WHAT IS REQUIRED:
Rewrite the listing below with every instance of "Screen dimensions" changed to "Display size", leaving everything else as it is.

RECORDS FOR THE TASK:
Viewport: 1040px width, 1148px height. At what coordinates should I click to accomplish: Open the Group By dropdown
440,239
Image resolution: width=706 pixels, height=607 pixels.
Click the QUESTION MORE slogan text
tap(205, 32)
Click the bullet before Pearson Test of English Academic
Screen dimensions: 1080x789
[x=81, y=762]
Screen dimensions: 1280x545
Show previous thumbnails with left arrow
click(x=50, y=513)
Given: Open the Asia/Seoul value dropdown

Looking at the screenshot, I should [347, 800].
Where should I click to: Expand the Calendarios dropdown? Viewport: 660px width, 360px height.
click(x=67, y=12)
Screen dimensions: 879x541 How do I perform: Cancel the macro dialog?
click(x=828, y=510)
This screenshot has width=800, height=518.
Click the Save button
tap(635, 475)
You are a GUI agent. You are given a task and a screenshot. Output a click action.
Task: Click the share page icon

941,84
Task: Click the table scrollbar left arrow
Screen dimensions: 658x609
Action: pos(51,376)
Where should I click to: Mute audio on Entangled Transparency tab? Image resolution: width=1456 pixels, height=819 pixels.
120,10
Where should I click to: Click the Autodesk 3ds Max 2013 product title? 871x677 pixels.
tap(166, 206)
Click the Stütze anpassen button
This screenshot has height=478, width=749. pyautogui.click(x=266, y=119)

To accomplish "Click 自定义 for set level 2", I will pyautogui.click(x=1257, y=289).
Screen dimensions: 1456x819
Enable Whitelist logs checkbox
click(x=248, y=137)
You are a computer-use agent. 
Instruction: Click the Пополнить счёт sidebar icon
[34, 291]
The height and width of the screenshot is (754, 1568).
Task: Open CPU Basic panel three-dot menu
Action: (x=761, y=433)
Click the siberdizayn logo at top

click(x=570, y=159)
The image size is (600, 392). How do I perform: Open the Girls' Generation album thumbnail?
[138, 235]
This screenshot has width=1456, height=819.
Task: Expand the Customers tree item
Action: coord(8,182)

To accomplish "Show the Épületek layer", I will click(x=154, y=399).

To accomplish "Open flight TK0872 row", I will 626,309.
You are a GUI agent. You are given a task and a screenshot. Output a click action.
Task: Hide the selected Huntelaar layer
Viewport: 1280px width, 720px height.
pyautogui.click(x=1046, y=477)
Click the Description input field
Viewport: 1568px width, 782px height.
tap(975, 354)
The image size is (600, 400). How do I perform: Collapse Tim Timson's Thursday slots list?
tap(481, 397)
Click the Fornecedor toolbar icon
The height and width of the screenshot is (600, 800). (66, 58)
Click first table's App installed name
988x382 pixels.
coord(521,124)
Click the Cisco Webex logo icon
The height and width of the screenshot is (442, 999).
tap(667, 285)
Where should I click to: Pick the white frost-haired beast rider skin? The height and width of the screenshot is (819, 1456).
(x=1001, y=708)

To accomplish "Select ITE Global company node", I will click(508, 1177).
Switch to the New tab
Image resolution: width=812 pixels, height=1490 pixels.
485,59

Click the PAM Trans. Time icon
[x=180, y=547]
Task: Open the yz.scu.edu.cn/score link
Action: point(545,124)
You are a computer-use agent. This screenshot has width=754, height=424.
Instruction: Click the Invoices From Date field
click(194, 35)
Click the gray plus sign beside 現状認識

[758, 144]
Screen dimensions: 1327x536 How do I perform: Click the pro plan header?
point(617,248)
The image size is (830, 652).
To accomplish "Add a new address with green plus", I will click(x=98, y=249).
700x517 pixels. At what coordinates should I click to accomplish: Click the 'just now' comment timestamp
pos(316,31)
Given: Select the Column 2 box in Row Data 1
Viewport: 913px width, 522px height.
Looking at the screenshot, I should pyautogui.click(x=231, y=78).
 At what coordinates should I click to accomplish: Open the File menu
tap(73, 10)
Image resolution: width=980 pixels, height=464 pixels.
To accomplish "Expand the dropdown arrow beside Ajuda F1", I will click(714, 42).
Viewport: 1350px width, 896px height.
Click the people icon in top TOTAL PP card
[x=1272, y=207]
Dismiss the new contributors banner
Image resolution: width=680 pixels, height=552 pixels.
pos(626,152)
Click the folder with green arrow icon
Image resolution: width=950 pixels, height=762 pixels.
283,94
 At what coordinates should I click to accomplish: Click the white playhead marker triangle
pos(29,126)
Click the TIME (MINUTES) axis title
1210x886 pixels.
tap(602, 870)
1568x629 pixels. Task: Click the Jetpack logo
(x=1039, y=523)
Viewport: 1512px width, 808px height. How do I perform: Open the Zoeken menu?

ANSWER:
Viewport: 1040px width, 1148px height. At what coordinates should I click to accomplish: Open the Group By dropdown
440,239
Image resolution: width=706 pixels, height=607 pixels.
Click the QUESTION MORE slogan text
tap(205, 32)
Click the bullet before Pearson Test of English Academic
Display size: 1080x789
[x=81, y=762]
Display size: 1280x545
Show previous thumbnails with left arrow
click(x=50, y=513)
Given: Open the Asia/Seoul value dropdown

Looking at the screenshot, I should [347, 800].
Where should I click to: Expand the Calendarios dropdown? Viewport: 660px width, 360px height.
click(x=67, y=12)
Display size: 879x541 How do I perform: Cancel the macro dialog?
click(x=828, y=510)
This screenshot has width=800, height=518.
Click the Save button
tap(635, 475)
You are a GUI agent. You are given a task and a screenshot. Output a click action.
Task: Click the share page icon

941,84
Task: Click the table scrollbar left arrow
Display size: 658x609
Action: pos(51,376)
Where should I click to: Mute audio on Entangled Transparency tab? Image resolution: width=1456 pixels, height=819 pixels.
120,10
Where should I click to: Click the Autodesk 3ds Max 2013 product title? 871x677 pixels.
tap(166, 206)
Click the Stütze anpassen button
This screenshot has height=478, width=749. pyautogui.click(x=266, y=119)

To accomplish "Click 自定义 for set level 2", I will pyautogui.click(x=1257, y=289).
Display size: 1456x819
Enable Whitelist logs checkbox
click(x=248, y=137)
You are a computer-use agent. 
Instruction: Click the Пополнить счёт sidebar icon
[34, 291]
The height and width of the screenshot is (754, 1568).
Task: Open CPU Basic panel three-dot menu
Action: (x=761, y=433)
Click the siberdizayn logo at top

click(x=570, y=159)
The image size is (600, 392). How do I perform: Open the Girls' Generation album thumbnail?
[138, 235]
This screenshot has width=1456, height=819.
Task: Expand the Customers tree item
Action: coord(8,182)

To accomplish "Show the Épületek layer", I will click(x=154, y=399).

To accomplish "Open flight TK0872 row", I will 626,309.
You are a GUI agent. You are given a task and a screenshot. Output a click action.
Task: Hide the selected Huntelaar layer
Viewport: 1280px width, 720px height.
pyautogui.click(x=1046, y=477)
Click the Description input field
Viewport: 1568px width, 782px height.
tap(975, 354)
The image size is (600, 400). How do I perform: Collapse Tim Timson's Thursday slots list?
tap(481, 397)
Click the Fornecedor toolbar icon
The height and width of the screenshot is (600, 800). (66, 58)
Click first table's App installed name
988x382 pixels.
coord(521,124)
Click the Cisco Webex logo icon
The height and width of the screenshot is (442, 999).
tap(667, 285)
Where should I click to: Pick the white frost-haired beast rider skin? The height and width of the screenshot is (819, 1456).
(x=1001, y=708)

To accomplish "Select ITE Global company node", I will click(508, 1177).
Switch to the New tab
Image resolution: width=812 pixels, height=1490 pixels.
485,59

Click the PAM Trans. Time icon
[x=180, y=547]
Task: Open the yz.scu.edu.cn/score link
Action: point(545,124)
You are a computer-use agent. This screenshot has width=754, height=424.
Instruction: Click the Invoices From Date field
click(194, 35)
Click the gray plus sign beside 現状認識

[758, 144]
Display size: 1327x536 How do I perform: Click the pro plan header?
point(617,248)
The image size is (830, 652).
To accomplish "Add a new address with green plus", I will click(x=98, y=249).
700x517 pixels. At what coordinates should I click to accomplish: Click the 'just now' comment timestamp
pos(316,31)
Given: Select the Column 2 box in Row Data 1
Viewport: 913px width, 522px height.
Looking at the screenshot, I should pyautogui.click(x=231, y=78).
 At what coordinates should I click to accomplish: Open the File menu
tap(73, 10)
Image resolution: width=980 pixels, height=464 pixels.
To accomplish "Expand the dropdown arrow beside Ajuda F1", I will click(714, 42).
Viewport: 1350px width, 896px height.
Click the people icon in top TOTAL PP card
[x=1272, y=207]
Dismiss the new contributors banner
Image resolution: width=680 pixels, height=552 pixels.
pos(626,152)
Click the folder with green arrow icon
Image resolution: width=950 pixels, height=762 pixels.
283,94
 At what coordinates should I click to accomplish: Click the white playhead marker triangle
pos(29,126)
Click the TIME (MINUTES) axis title
1210x886 pixels.
tap(602, 870)
1568x629 pixels. Task: Click the Jetpack logo
(x=1039, y=523)
Viewport: 1512px width, 808px height. How do I perform: Open the Zoeken menu?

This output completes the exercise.